| The request |
Render the item lines running from the line that contains "Screen dimensions: 1036x1150" through the line that contains "Image resolution: width=1248" as a Markdown table with the columns Row and Text, skipping blank lines and leaving the pictures out.

| Records supplied |
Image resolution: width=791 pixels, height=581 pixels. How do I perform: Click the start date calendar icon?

...

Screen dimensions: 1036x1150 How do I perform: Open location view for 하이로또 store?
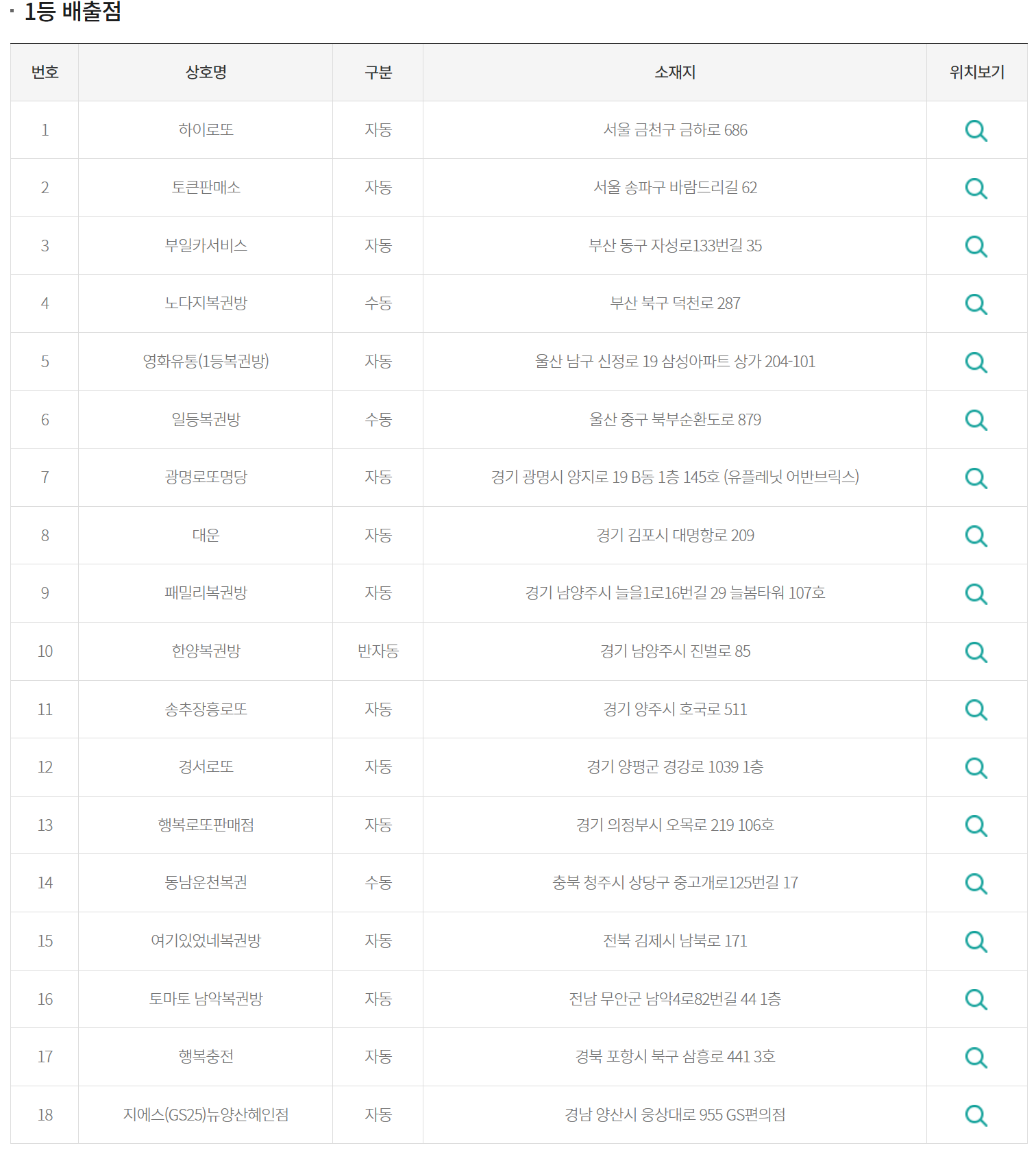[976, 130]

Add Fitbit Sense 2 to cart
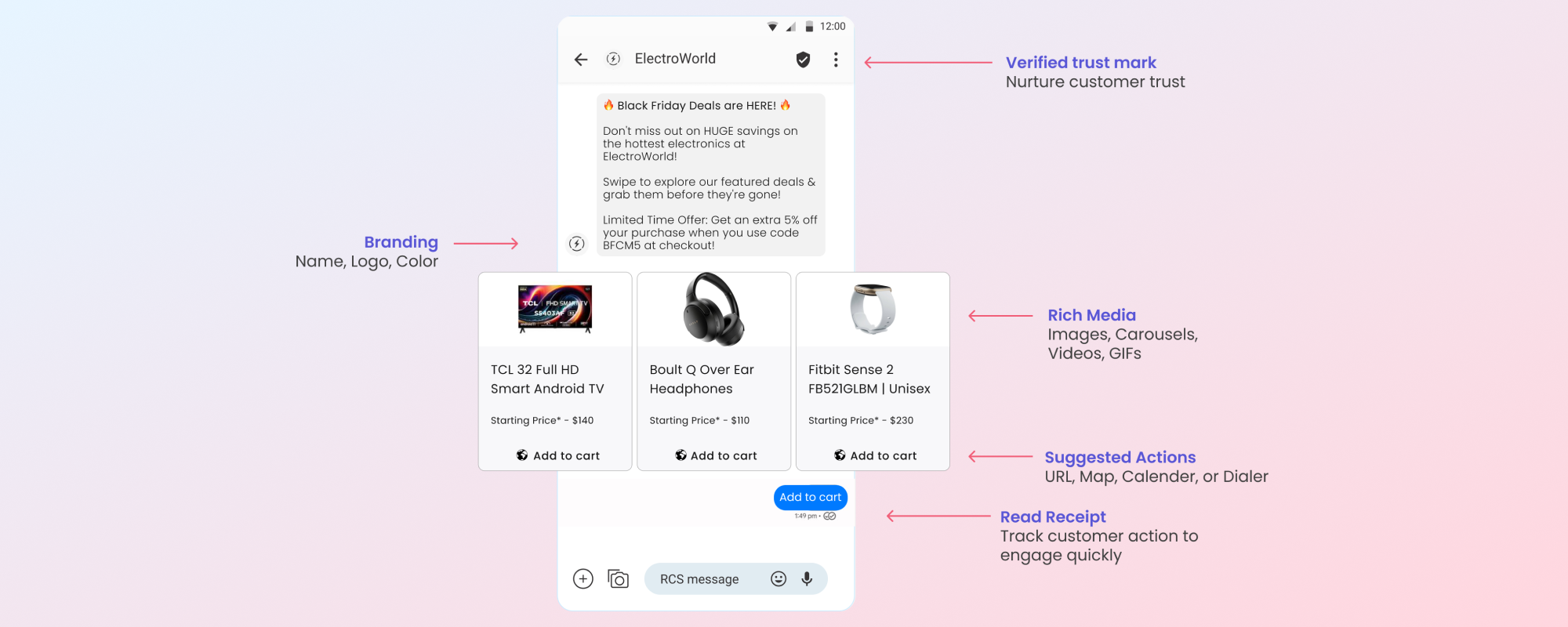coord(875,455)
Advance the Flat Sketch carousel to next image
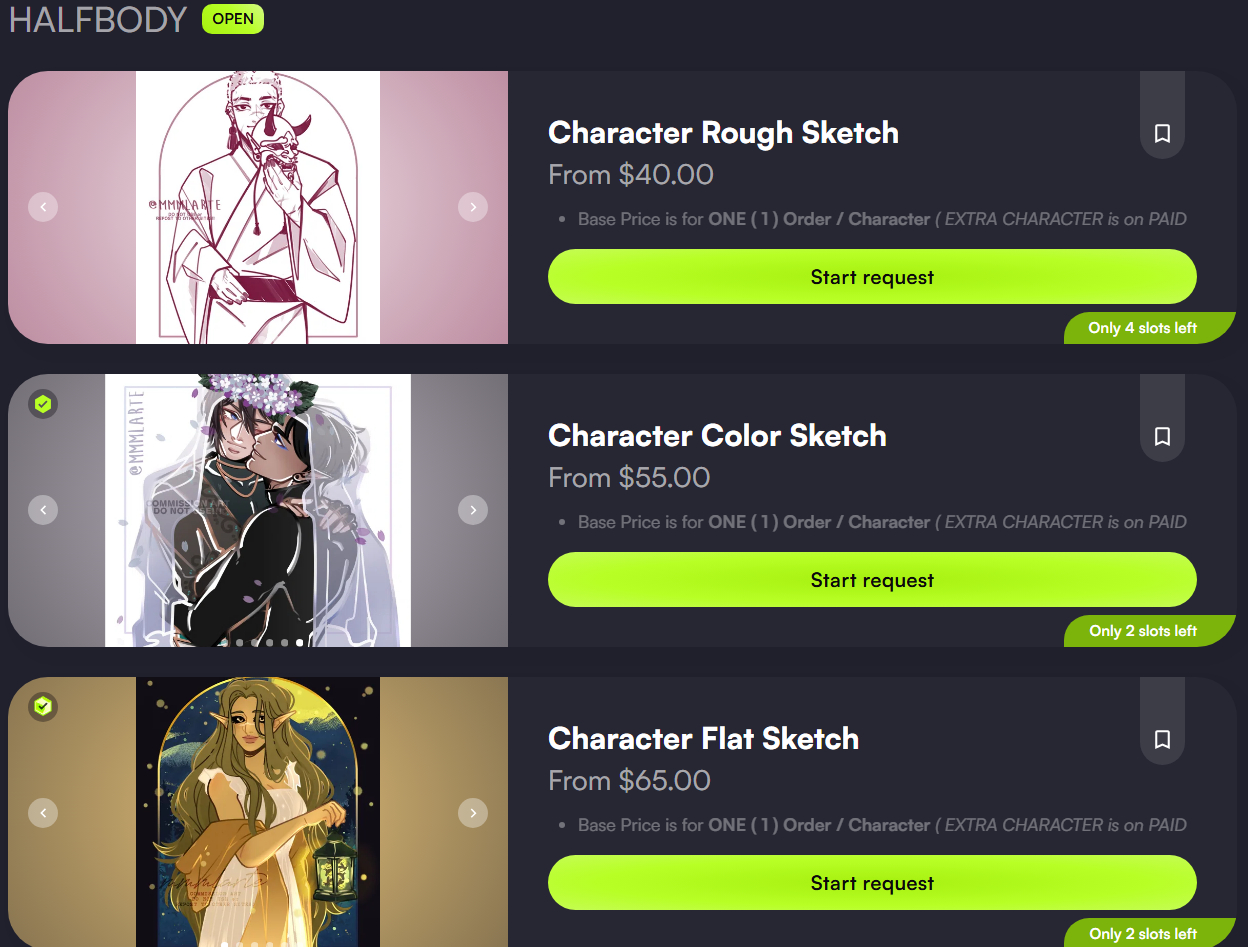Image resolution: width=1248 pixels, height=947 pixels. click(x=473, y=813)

| Exercise result |
| Row | Text |
|---|---|
| 1 | Screen dimensions: 1036x1150 How do I perform: Open location view for 하이로또 store? |
| 2 | [976, 130] |
| 3 | Add Fitbit Sense 2 to cart |
| 4 | coord(875,455) |
| 5 | Advance the Flat Sketch carousel to next image |
| 6 | Image resolution: width=1248 pixels, height=947 pixels. click(x=473, y=813) |